We’ve heard of dogs sniffing out cancer—an unsurprising skill given that they have over 200 million scent receptors (40 times more than humans), each of which is 10,000 times more powerful than the ones in our noses. Dogs’ noses are so powerful that they can detect a single drop of liquid mixed in enough water to fill 20 Olympic-size swimming pools and trace amounts of cancer biomarkers in biological samples. A growing number of studies has demonstrated that trained dogs can detect cancers with remarkable accuracy: one study showing that dogs can pick out the urine samples from prostate cancer patients’ with 99 percent accuracy.
“Dogs, for now 15 years or so, have been shown to be the earliest, most accurate disease detectors for anything that we’ve ever tried,” said MIT researcher Andreas Mershin.
“So far, many different types of cancer have been detected earlier by dogs than any other technology.”
While many of us would welcome the idea of a canine presence at the doctor’s office, diagnostic dogs are unlikely to become standard features at healthcare institutions anytime soon. For one, researchers are still unsure of the specific biochemical compounds that dogs are detecting when they alert to the presence of disease. This makes the design of custom training regimens for specific conditions particularly challenging and difficult to test and control.
To overcome this, could next-generation sensors and AI-driven technologies capture dogs’ powerful diagnostic capabilities? Yes, says a team of MIT researchers led by Mershin who have built a miniaturized device that can detect and process chemical signals in a sample of air with sensitivities that surpass dogs’ abilities. By pairing this odor-detection system with machine-learning algorithms, the platform can analyze and identify the presence of “disease smells.” The study was published in PLOS One.
Mershin and colleagues have been creating detector systems that use stabilized mammalian olfactory receptors as sensors, with the latest iteration being the product of many years of work. These in-built receptors can pick up volatile organic compounds and the presence of microbes in biological samples. No sophisticated computer systems are required to analyze the data collected—even a smartphone’s processing power could handle it.
The team put their device to the test with 50 urine samples from healthy volunteers and patients with prostate cancer diagnoses. This side-by-side comparison using both the new platform and trained medical detection dogs brought surprising results: it was a tie. Both the canines and the artificial system red-flagged the cancer samples with over 70 percent accuracy.

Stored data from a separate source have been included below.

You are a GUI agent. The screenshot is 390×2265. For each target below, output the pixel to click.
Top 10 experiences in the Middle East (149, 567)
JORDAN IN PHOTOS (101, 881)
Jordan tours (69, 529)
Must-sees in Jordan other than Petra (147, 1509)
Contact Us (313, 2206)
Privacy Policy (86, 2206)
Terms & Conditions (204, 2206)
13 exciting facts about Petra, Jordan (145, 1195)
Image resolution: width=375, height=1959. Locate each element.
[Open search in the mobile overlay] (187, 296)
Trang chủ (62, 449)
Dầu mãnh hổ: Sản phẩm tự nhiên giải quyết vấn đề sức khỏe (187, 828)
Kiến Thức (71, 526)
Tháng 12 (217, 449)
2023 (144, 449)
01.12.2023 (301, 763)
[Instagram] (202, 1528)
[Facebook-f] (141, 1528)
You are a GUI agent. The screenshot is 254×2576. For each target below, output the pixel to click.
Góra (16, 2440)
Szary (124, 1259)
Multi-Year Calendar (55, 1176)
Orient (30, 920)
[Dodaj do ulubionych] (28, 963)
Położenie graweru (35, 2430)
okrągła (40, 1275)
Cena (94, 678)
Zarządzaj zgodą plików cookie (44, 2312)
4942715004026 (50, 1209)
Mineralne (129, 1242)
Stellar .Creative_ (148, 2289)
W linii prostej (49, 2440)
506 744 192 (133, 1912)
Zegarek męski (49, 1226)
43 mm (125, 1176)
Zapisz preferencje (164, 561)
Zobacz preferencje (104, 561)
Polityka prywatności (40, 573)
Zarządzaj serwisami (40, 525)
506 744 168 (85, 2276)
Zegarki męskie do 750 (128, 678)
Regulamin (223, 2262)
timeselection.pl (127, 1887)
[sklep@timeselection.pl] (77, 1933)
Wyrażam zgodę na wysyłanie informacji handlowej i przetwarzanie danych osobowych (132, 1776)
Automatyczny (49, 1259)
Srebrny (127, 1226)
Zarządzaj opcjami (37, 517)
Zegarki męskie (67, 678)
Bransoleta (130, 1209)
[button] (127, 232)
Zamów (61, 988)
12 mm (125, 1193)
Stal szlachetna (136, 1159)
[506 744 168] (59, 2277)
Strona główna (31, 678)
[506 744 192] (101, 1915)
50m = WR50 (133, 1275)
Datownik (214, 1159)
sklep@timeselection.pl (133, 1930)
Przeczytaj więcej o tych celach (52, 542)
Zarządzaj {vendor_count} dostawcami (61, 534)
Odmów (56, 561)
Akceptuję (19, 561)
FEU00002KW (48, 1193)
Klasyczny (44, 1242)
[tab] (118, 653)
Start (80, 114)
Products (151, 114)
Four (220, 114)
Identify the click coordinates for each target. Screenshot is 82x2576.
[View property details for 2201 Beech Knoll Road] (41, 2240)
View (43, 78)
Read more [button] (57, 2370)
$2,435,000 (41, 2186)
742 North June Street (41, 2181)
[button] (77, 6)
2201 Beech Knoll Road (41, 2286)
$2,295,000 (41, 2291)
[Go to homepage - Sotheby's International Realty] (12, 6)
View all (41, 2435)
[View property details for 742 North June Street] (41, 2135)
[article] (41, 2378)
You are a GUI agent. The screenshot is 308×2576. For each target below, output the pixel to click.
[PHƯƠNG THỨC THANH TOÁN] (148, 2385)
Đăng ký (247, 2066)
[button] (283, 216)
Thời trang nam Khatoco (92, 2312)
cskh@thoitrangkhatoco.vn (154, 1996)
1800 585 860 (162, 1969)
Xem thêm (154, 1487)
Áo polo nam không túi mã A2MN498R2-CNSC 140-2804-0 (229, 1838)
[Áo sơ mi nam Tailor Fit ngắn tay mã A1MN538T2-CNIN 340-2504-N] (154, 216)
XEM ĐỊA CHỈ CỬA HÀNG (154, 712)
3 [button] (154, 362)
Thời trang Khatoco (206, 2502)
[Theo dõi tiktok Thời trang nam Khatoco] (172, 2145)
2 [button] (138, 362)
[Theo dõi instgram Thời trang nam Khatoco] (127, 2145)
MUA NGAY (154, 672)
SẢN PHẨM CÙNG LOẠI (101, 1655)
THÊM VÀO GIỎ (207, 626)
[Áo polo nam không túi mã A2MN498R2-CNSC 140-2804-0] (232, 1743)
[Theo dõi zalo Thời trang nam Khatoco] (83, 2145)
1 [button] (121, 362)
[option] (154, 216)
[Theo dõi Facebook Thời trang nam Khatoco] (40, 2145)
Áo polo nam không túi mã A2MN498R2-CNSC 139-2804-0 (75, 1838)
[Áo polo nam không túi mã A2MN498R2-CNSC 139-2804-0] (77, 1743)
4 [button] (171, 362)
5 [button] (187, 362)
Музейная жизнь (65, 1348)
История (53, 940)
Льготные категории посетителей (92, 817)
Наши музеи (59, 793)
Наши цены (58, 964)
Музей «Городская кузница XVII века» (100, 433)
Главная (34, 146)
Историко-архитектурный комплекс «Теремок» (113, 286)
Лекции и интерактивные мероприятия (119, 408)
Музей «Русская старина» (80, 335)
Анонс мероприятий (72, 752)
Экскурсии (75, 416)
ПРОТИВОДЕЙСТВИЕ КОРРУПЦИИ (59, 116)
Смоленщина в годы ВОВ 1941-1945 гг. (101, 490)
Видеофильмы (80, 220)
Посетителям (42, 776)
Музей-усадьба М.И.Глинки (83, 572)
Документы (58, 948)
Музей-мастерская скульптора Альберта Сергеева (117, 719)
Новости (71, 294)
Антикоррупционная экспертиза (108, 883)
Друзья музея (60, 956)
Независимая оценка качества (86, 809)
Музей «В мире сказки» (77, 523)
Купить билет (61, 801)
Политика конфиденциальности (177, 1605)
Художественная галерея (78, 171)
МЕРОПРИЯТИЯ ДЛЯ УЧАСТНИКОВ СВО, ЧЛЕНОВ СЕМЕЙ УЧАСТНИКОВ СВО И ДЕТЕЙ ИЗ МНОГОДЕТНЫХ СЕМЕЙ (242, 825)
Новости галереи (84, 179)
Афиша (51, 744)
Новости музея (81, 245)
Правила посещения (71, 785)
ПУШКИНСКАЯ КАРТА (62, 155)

The diagnostic device’s performance has significant room for improvement. After all, its sensors are around 200 times more sensitive than those in a dog’s nose. Tweaks and improvements to the algorithm could assist the system make sense of the complex odors it captures more effectively, linking them to the presence of disease.
“We knew that the sensors are already better than what the dogs can do in terms of the limit of detection, but what we haven’t shown before is that we can train an artificial intelligence to mimic the dogs,” said Mershin.
“And now we’ve shown that we can do this. We’ve shown that what the dog does can be replicated to a certain extent.”
This study points towards the potential and feasibility of an eventual clinical implementation of such a technology. Follow-up studies will expand the testing and validating scope, with Mershin hoping to study how the set-up performs in much larger panels of samples.